実際に現場に入って自らがマネジメントに参加することも珍しくありません。
また、CEOによって業務執行の権限のほとんどが委譲されているため、現場の意思決定は全てCOOがこなします。
さらに、COOは製造、マーケティング、経理など、様々な部門の責任者と密にやり取りし、横断的にマネジメントする役割も担っています。
COOを社内に設置するメリット3選
COOを社内に設置するメリットは以下の3つです。
- 経営と業務執行を分けられる
- 規律が保たれる
- 経営候補人材を育成できる
それぞれ詳しく解説していきます。
経営と業務執行を分けられる
COOを社内に設置するメリットとしてまず挙げられるのが、経営と業務執行を分けられることです。
近年、企業には健全な経営が求められていることから、コーポレートガバナンスの改革が進められるようになっています。
従来の日本では、取締役が経営と業務執行の両方に携わることがほとんどでした。
しかし、これでは取締役のリソースが圧迫されてしまいます。
そこで業務執行の責任者であるCOOを設置できれば、取締役は経営に集中できるようになります。
経営と業務執行を明確に分けたいのであれば、業務執行に特化したCOOを設置するのが良さそうです。
規律が保たれる
COOを社内に設置することで、社内の規律が担保されるようになります。
基本的に、企業の持ち主は株主です。
しかし日本では「企業の持ち主=経営陣」という考えが根強く、株主のためではなく、経営陣のための経営がなされる傾向があります。その典型例が「天下りのための新会社設立」です。
しかしこのような経営では、コーポレートガバナンスの観点から、公平な経営とは呼べません。
そこでCOOを設置することで、経営と業務執行を切り分け、執行役の恣意的な経営を防ぐことができるのです。
また、執行役が経営に集中できるようになれば、現場の暴走による不利益行為やコンプライアンス違反に対応しやすくなるため、規律性がより高まります。
COOの存在は、社内の腐敗をあらかじめ防ぐこといつながるでしょう。
経営候補人材を育成できる
多くの日本企業において、取締役は一般従業員のキャリアのゴール地点とされています。
しかし取締役は、一般従業員や中間管理職の業務に比べて、経営者としての立ち回りが求められます。
そこで、取締役の前段階としてCOOを設置することで、経営候補人材を育成することができます。
COOは、会社の事業全体を俯瞰する能力が求められるので、取締役の前段階として最適といえるでしょう。
COOに求められる3つのスキル
COOに求められるスキルは以下の3つです。
- マネジメントスキル
- 実行力
- 理解力
それぞれ詳しく見ていきましょう。
マネジメントスキル
COOに求められるスキルとして、真っ先に挙げられるのがマネジメントスキルです。
COOは現場の全ての業務執行をマネジメントする必要があるため、一般的な管理職に比べて、より高度なマネジメントスキルが求められます。

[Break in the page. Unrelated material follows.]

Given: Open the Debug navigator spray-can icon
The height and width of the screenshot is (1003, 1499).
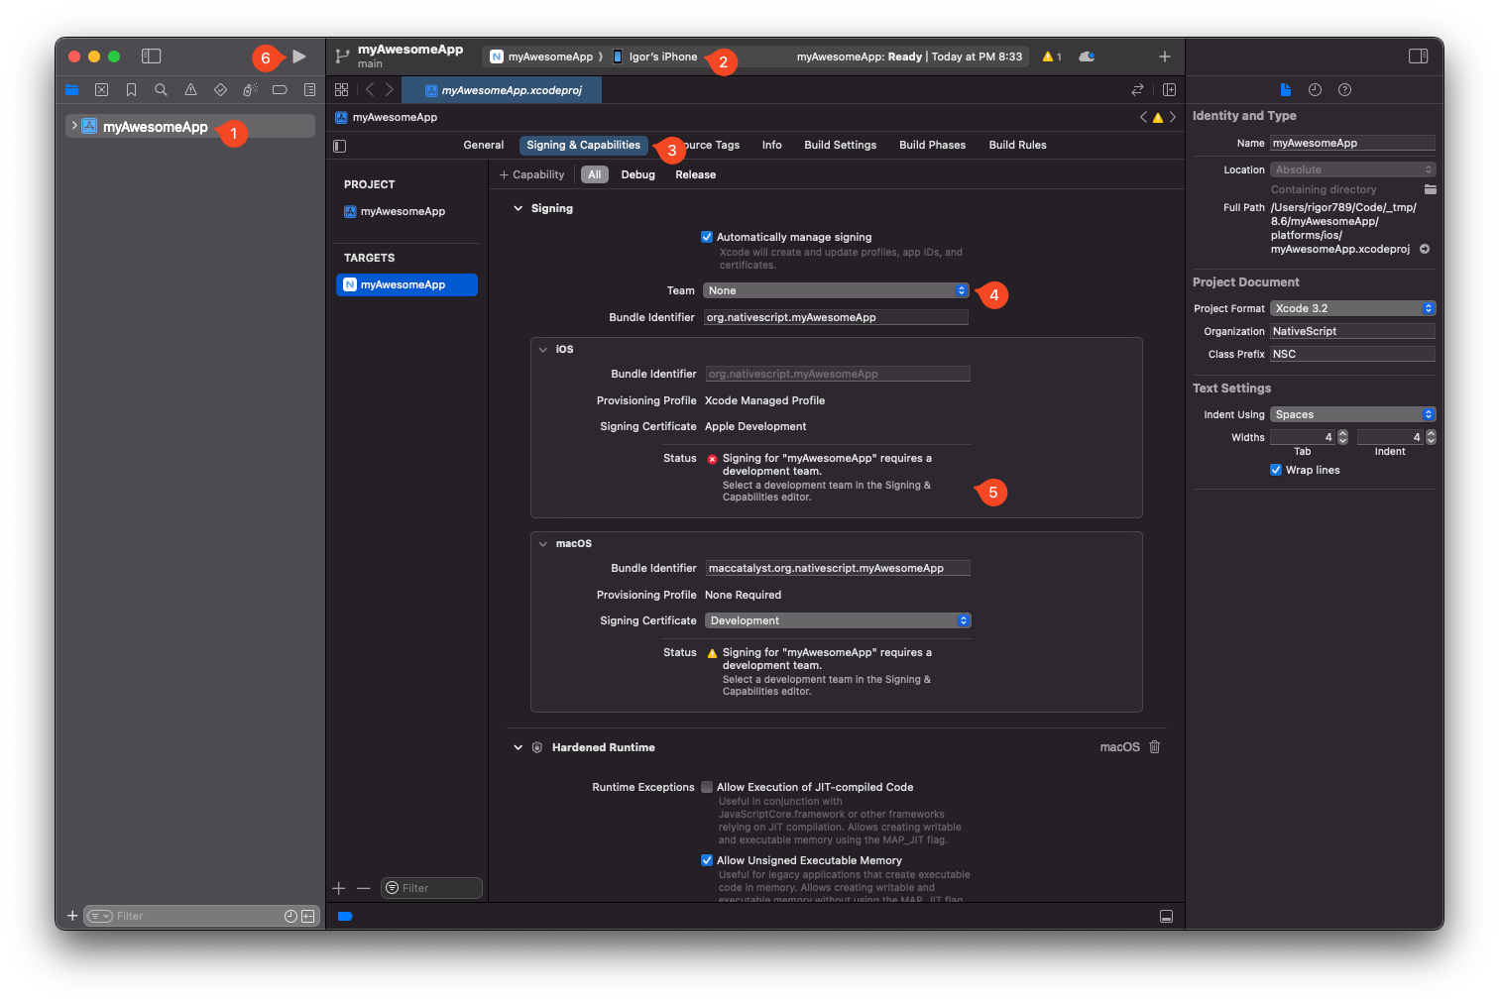Looking at the screenshot, I should tap(250, 89).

COO自らが業務に参加するのではなく、大胆に権限を委譲して、会社全体のマネジメントに専念する必要があるでしょう。
また、CEOが決定した経営方針を現場に落とし込むために、ヒト・モノ・カネを大胆に使っていく必要があります。
企業規模によっては、数十億円以上のカネを動かすことも考えられます。
業務執行の最高責任者である以上、強い責任感を持って、重要度の高い意思決定をこなせるマネジメントを実施しなければなりません。
実行力
COOには実行力が求められます。
CEOが決定する経営方針やビジョンは、強烈なパッションがあるものの、抽象的であることが多く、具体的な道筋が見えないケースがあります。
そこでCOOは、実現不可能に思える経営方針を、現実的かつ具体的な計画に転換することで、実現に導きます。
また、COOは業務執行の最高責任者なので、確実に事業を成功させるためのリスクマネジメントにも着手する必要があります。
業務をなんとしてでも進めるための実行力が求められるのです。
理解力
COOは、誰よりも自社事業に対して深く理解する必要があります。
CEOの曖昧な経営方針を理解するだけでなく、現場で起こっている複雑な問題に対してもモニタリングし、適切な意思決定をこなしていかなければなりません。
具体的には営業・製品開発・マーケティング・資金調達・決算・顧客対応など、ありとあらゆる業務を理解する必要があります。
また、常に社会動向を見ているCEOの考えに対しても深く理解する必要があるため、競合企業の動向や時事、最新テクノロジーなどの理解も必要不可欠です。
COOはありとあらゆる事象に対する理解力が求められます。
COOまでのキャリアパス3選
COOまでのキャリアパスは以下の3つが考えられます。
- 社内で出世する
- COOとして転職する
- 創業メンバーになる
それぞれ詳しく解説していきます。
社内で出世する
COOまでのキャリアパスとして、まず挙げられるのが社内からの出世です。
新卒採用や中途採用などで経営幹部ではないポストから入社した後に、出世コースの階段を駆け上り、COOを目指すキャリアです。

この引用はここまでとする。